Let’s see how well the linear model with radial basis functions performs on the sine wave problem. Keep in mind that the lengthscale parameter corresponds to the lengthscale in the standardized space.

The figure above shows four different combinations of the hyperparameters (number of basis functions and length scale). The quality of the fit depends strongly on the parameter setting, but a visual inspection indicates our model can replicate the general trend.

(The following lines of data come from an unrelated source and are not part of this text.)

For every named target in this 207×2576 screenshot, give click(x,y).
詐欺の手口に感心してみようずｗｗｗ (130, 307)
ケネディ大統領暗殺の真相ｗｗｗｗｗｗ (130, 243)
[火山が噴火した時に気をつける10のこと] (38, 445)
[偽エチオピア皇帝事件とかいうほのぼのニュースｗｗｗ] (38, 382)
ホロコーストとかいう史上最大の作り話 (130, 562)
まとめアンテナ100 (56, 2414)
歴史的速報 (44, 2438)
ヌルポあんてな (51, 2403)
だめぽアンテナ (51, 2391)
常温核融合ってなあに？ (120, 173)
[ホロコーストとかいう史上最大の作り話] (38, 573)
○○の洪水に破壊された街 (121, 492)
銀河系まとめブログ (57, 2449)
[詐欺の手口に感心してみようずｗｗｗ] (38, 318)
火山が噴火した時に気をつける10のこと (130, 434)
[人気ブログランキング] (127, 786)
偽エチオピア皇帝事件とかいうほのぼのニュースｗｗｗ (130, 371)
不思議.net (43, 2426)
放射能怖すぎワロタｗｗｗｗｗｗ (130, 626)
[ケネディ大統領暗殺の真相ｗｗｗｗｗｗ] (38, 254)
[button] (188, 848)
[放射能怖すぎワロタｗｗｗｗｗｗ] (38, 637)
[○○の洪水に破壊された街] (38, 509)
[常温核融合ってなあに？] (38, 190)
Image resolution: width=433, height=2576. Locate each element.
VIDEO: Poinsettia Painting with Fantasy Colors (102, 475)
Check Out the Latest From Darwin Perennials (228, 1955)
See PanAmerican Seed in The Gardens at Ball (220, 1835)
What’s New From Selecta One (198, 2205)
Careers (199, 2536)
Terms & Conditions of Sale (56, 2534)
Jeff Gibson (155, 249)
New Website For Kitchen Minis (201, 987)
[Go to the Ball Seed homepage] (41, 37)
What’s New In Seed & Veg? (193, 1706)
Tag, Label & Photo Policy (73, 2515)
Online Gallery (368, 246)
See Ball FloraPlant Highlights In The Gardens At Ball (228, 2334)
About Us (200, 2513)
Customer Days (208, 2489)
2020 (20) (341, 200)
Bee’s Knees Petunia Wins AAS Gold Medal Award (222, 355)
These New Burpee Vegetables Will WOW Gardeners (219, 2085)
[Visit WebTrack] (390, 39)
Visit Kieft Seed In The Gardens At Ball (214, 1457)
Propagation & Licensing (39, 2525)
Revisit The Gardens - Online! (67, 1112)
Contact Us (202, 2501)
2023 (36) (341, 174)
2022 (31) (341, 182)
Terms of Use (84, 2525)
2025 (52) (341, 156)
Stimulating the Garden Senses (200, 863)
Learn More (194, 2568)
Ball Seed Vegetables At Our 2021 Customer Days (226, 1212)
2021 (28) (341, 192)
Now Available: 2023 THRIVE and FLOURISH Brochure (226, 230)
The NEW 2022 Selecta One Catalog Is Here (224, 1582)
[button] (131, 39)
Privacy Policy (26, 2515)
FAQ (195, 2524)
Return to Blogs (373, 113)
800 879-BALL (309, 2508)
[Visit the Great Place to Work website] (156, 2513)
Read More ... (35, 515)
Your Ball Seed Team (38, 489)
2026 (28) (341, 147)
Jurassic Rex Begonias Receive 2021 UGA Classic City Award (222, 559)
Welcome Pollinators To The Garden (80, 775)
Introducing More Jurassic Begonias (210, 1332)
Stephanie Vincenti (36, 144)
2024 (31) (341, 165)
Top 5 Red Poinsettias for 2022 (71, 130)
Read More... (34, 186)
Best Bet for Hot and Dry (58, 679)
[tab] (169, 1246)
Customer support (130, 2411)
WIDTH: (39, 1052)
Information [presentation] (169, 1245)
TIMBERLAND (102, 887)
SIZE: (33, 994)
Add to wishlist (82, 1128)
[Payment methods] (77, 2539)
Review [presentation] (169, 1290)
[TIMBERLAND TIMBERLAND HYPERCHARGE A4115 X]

Think about the following questions:

Do you notice any major differences in the plots?
Do you think normalization improves model fitting in this particular case? Compare with the polynomial basis.
If so, why does this happen?

Final remarks#

This page introduced generalized linear models with arbitrarily high flexibility. We have seen that increased flexibility is not always good if we perform a simple least-squares analysis. We know from the previous page that we can introduce a validation set to prevent our model from overfitting; however, removing features is not always trivial. The following page will introduce you to ridge regression, an elegant method for controlling the model complexity.